Tyrosinemia is inherited in an autosomal recessive pattern. Normally a person has two functional TAT genes. In people with tyrosinemia type II, both of these genes have a mutation and there is a deficiency of the TAT enzyme. Each parent of a newborn with tyrosinemia type II typically has one functional and one mutated TAT gene and is considered a carrier. When both parents are carriers, the chance of a newborn inheriting two mutated genes is 25%.
Carriers of tyrosinemia type ll do not typically have symptoms.
The symptoms of tyrosinemia type II include painful skin lesions (palmoplantar hyperkeratosis of the hands and feet) and ocular manifestations such as red eyes, photophobia, excessive tearing and pain, corneal clouding and ulceration, and pseudodendritic keratitis. The ocular features of tyrosinemia type II may affect vision. Ocular symptoms usually present first, most often in the first year of life. Skin symptoms usually appear after a year of age. Central nervous system involvement is less common, but can include intellectual disability, behavioral problems, nystagmus, tremors, ataxia and/or convulsions. There is no liver involvement in tyrosinemia type II.

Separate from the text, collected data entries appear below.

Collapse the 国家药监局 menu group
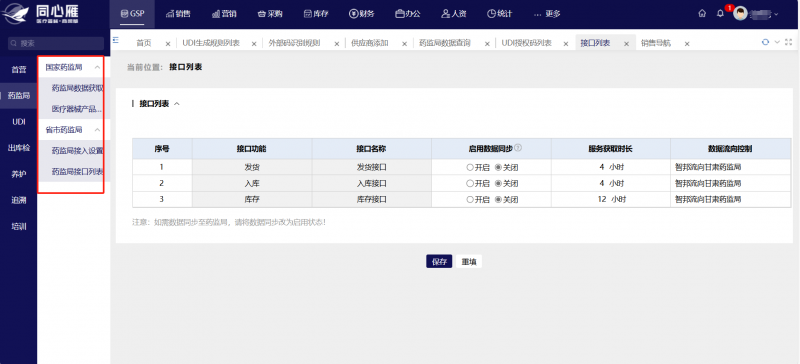The width and height of the screenshot is (800, 364). pos(97,67)
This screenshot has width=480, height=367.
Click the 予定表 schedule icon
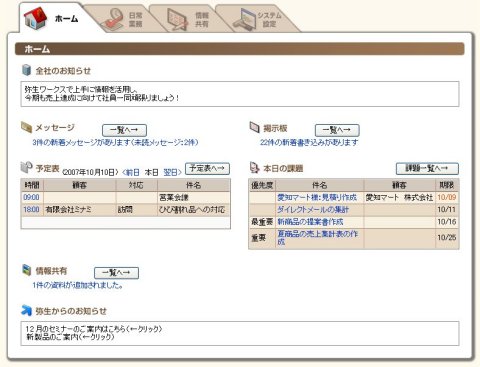coord(27,167)
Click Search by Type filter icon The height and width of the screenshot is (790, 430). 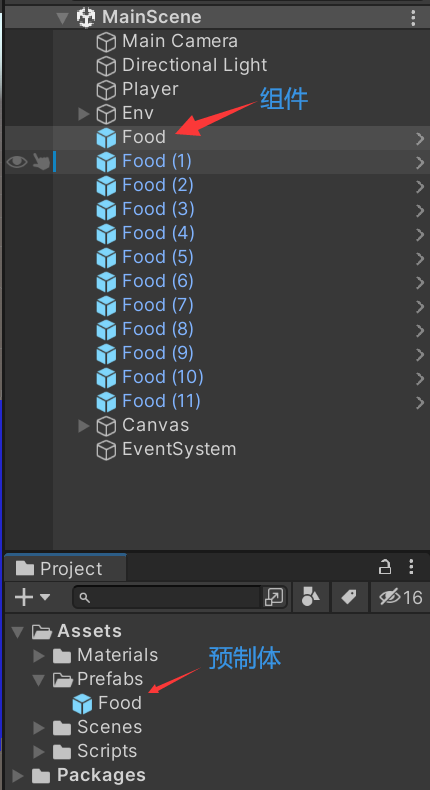point(311,598)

- Incidence: The incidence of tyrosinemia type II is less than 1 in 250,000. It appears to be more common in individuals of Mediterranean and/or Arab descent.
- New York State Method of Screening (First Tier): Screening for tyrosinemia type II is accomplished by measuring tyrosine by tandem mass spectrometry (MS/MS).
- Second Tier Screening: None
- Testing can be affected by: Prematurity, vitamin C deficiency, or high protein intake. Supplementation with total parenteral nutrition can cause a false positive screen.
- Interpretation/reporting of data: Results are reported as screen negative, borderline or as a referral. A repeat specimen should be collected for a borderline result. Prompt consultation with a specialist is required for a referral.
- Referral to Specialty Care Center: Patients with an abnormal newborn screen for tyrosinemia type II are referred to an Inherited Metabolic Disorder Specialty Care Center for evaluation by a biochemical geneticist trained in the diagnosis and treatment of tyrosinemia.
Diagnostic testing may include plasma amino acids, urine organic acids and TAT gene testing.
Management requires dietary restriction of phenylalanine and tyrosine. A controlled diet results in reduction of plasma tyrosine levels and quick resolution of skin and ocular manifestations. It is unclear how much, or if, the diet affects central nervous system involvement. Oral retinoids may be helpful in treatment of the skin lesions.
Oculocutaneous manifestations quickly resolve when individuals with tyrosinemia type II restrict dietary consumption of phenylalanine and tyrosine.
Tyrosinemia type II is characterized by elevated blood levels of the amino acid tyrosine. Tyrosine is a building block of many proteins. Tyrosinemia type II is caused by a deficiency of tyrosine aminotransferase (TAT), one of the enzymes required to break down tyrosine. The TAT gene provides instructions for making the TAT enzyme; mutations in this gene cause dysfunction and therefore tyrosine is not broken down. Toxic metabolites accumulate and cause symptoms.